- What you are asked to do -
Starting at the first of the entries and ending with the line that contains "Looking at the screenshot, I should (x=1524, y=350).", reproduce those lines with "Display" swapped for "Appearance" and everything else left unchanged.

- Data provided -
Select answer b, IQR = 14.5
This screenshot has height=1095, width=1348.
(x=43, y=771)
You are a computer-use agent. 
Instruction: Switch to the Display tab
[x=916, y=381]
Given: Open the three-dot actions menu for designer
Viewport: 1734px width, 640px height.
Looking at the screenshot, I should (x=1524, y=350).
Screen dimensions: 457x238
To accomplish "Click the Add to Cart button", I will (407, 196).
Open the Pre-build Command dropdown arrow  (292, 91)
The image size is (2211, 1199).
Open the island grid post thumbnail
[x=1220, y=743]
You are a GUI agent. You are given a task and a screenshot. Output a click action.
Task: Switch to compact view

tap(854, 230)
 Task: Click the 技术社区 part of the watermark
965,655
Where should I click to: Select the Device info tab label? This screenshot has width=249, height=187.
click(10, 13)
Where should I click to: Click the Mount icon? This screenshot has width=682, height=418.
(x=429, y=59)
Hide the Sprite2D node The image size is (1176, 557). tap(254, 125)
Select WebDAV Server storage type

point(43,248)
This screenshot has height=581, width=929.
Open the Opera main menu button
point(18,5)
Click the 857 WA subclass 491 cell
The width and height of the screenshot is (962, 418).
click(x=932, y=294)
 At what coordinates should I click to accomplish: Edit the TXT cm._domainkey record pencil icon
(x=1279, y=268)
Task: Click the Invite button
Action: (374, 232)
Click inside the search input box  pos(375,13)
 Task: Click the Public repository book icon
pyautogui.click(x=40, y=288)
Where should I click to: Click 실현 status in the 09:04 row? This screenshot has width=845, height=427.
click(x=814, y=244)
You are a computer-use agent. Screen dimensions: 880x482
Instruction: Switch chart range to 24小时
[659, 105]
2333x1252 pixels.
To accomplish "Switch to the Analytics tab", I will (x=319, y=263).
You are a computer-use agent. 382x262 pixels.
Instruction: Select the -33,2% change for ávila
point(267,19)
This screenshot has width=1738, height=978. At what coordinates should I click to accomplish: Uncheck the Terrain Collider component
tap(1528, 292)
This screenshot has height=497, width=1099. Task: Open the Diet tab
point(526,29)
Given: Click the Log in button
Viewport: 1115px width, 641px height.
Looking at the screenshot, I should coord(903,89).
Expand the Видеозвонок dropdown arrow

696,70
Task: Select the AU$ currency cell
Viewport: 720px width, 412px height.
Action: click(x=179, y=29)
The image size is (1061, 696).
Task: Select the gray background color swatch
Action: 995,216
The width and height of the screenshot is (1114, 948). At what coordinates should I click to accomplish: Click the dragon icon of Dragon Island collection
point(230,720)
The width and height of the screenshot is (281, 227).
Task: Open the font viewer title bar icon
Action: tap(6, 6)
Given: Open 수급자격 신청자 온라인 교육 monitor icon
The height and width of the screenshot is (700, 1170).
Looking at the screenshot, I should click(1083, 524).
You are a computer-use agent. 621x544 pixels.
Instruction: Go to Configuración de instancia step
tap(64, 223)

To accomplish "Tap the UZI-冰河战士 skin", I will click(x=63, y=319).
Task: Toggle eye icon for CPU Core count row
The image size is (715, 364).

- Task response -
Select answer b, IQR = 14.5
This screenshot has height=1095, width=1348.
(x=43, y=771)
You are a computer-use agent. 
Instruction: Switch to the Appearance tab
[x=916, y=381]
Given: Open the three-dot actions menu for designer
Viewport: 1734px width, 640px height.
Looking at the screenshot, I should (x=1524, y=350).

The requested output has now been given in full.